United States equity futures were little changed on Wednesday night (Thursday AEDT) as investors assessed a fresh batch of corporate earnings, led by results from chipmaker Nvidia and software group Salesforce.
By 10:25 am AEDT (11:25 pm GMT) Dow futures, S&P 500 futures, and Nasdaq 100 futures were trading within a range of ±0.1%.
In extended trading, Nvidia shares rose 0.3% after the company reported stronger-than-expected fiscal fourth-quarter results. The chipmaker posted adjusted earnings per share (EPS) of $1.62, ahead of analyst forecasts of $1.53 per share, according to LSEG, while revenue totalled $68.13 billion, exceeding estimates of $66.21 billion.

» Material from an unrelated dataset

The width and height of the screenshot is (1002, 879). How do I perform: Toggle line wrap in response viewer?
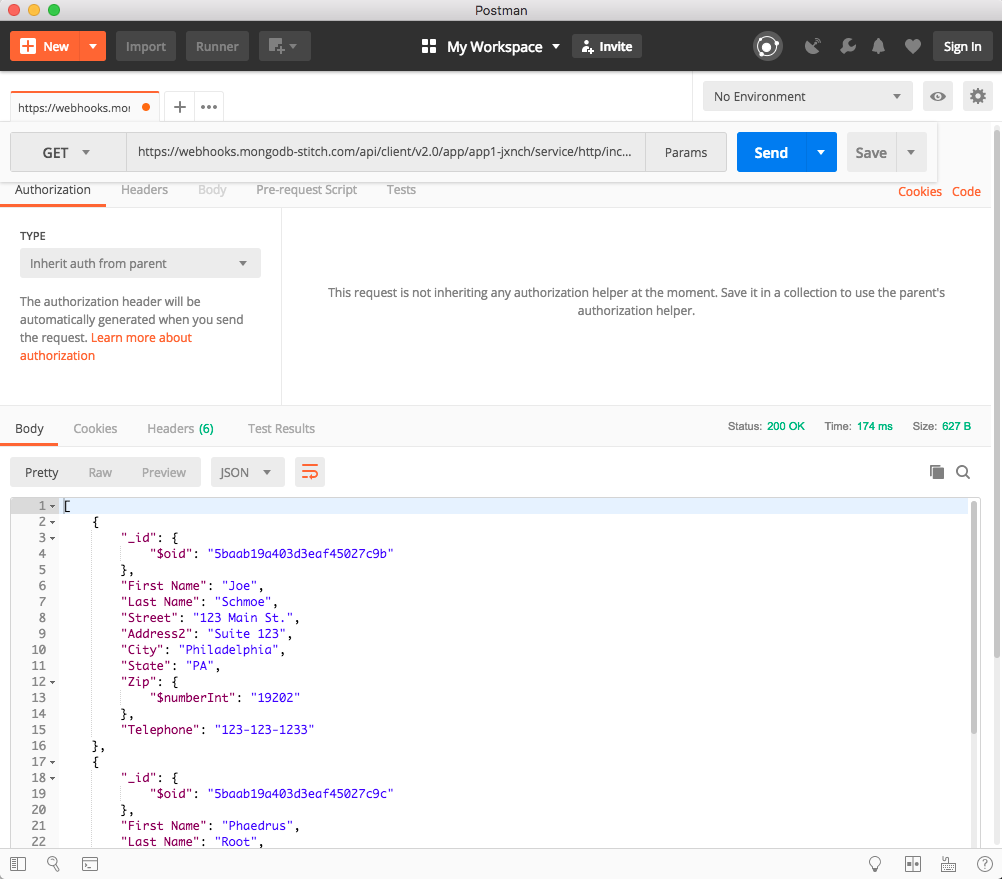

By contrast, Snowflake shares fell 2.1% after the cloud software provider said first-quarter product revenue is expected to range between $1.262 billion and $1.267 billion, only marginally above the $1.26 billion consensus forecast compiled by FactSet.
Salesforce declined 5.1% despite delivering fourth-quarter earnings and revenue that topped expectations.
Cloud computing company Nutanix surged 15.3% after announcing a multiyear partnership with AMD to jointly develop an artificial intelligence infrastructure platform. As part of the agreement, AMD will invest $150 million in Nutanix common stock. Nutanix also reported fiscal second-quarter results that beat expectations on both revenue and profit.
Quantum computing firm IonQ climbed 7.5% after issuing stronger-than-expected sales guidance. The company projected first-quarter revenue of between $48 million and $51 million, well above the $36 million forecast.
In contrast, shares of C3.ai tumbled 23.3% after disappointing fiscal third-quarter results. The AI software company reported a loss of 40 cents per share, wider than the 29-cent loss analysts had anticipated.
The muted tone in futures trading followed a strong session on Wall Street. The S&P 500 rose 0.8% on Wednesday, marking a second consecutive daily gain.
The Dow Jones Industrial Average added 0.6%, the S&P 500 rose 0.8%, while the Nasdaq Composite gained 1.3%.
Technology and software names led the rebound in regular trading. Oracle gained 1.2%, and each of the so-called “Magnificent Seven” megacap technology stocks finished in positive territory. Microsoft, which has lagged broader tech peers this year, rose about 3% on the day.
Nevertheless, sentiment across software and cybersecurity stocks remains fragile. Investors continue to weigh the rapidly evolving capabilities of AI tools and the potential for disruption to established software vendors’ business models.
Looking ahead, traders will monitor further corporate updates, with results from Warner Bros. Discovery, Dell Technologies and CoreWeave due on Thursday.
On the economic front, markets are awaiting weekly U.S. jobless claims data on Thursday (Friday AEDT), followed by the January producer price index reading on Friday (Saturday AEDT), both of which could influence expectations for the Federal Reserve’s policy path.